Stored items:

= Beginning of Section =

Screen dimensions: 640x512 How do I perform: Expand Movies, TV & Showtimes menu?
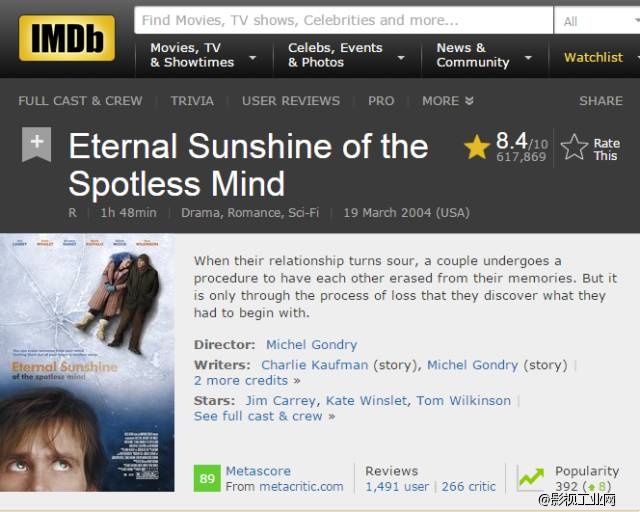click(x=200, y=55)
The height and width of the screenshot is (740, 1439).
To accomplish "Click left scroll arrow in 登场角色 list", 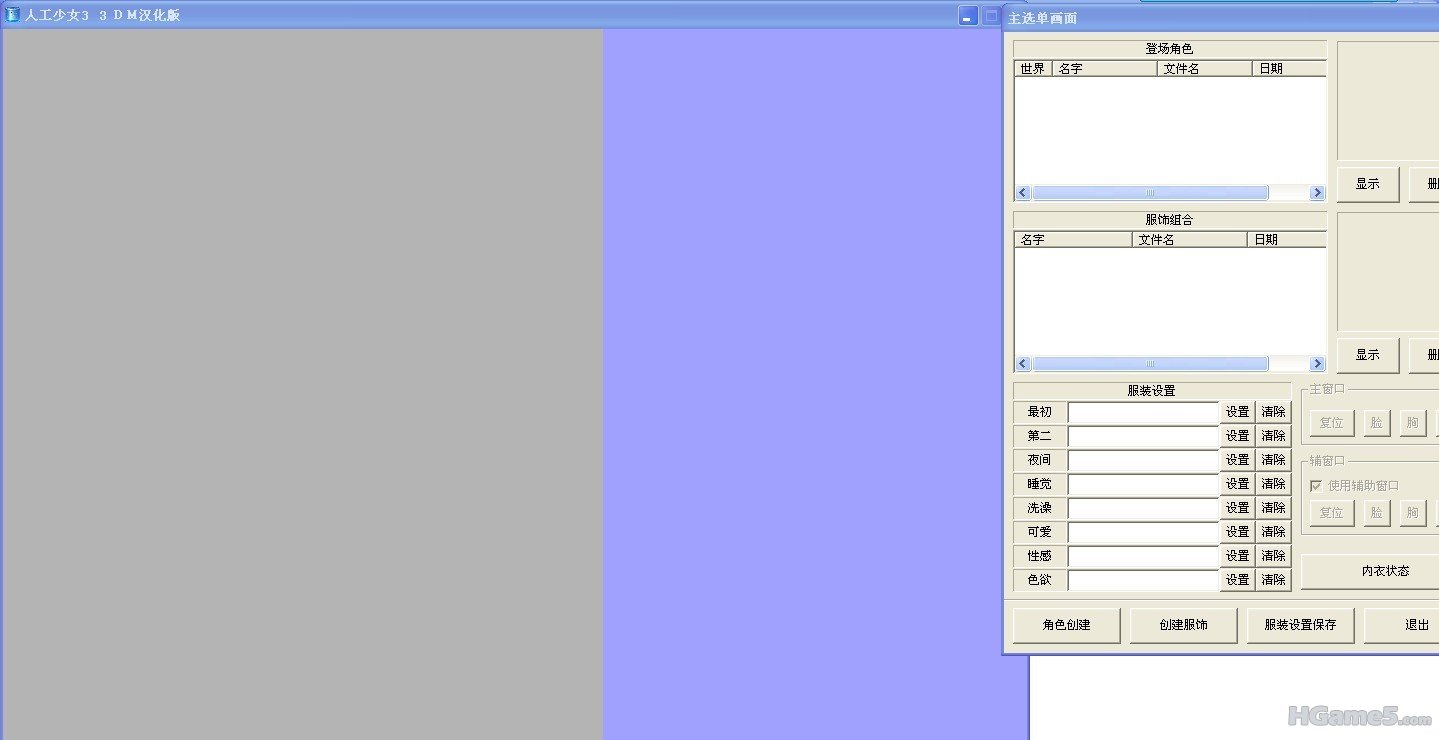I will point(1022,193).
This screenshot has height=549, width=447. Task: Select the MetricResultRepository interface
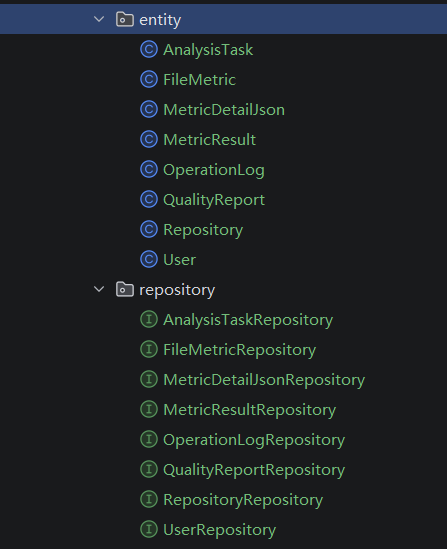tap(250, 410)
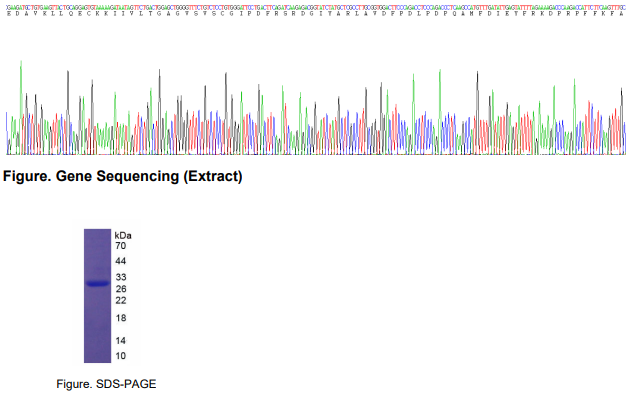Image resolution: width=638 pixels, height=394 pixels.
Task: Click the bottom of the SDS-PAGE gel lane
Action: point(98,359)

= End of Section =

**EXERCISE BRIEF**
Give back the lines from the one containing "This screenshot has" through the last line of the records above exactly as they appear, both included, and no pictures.

**SOLUTION TO THIS EXERCISE**
This screenshot has height=549, width=447. Task: Select the MetricResultRepository interface
tap(250, 410)
Image resolution: width=638 pixels, height=394 pixels.
Task: Click the bottom of the SDS-PAGE gel lane
Action: point(98,359)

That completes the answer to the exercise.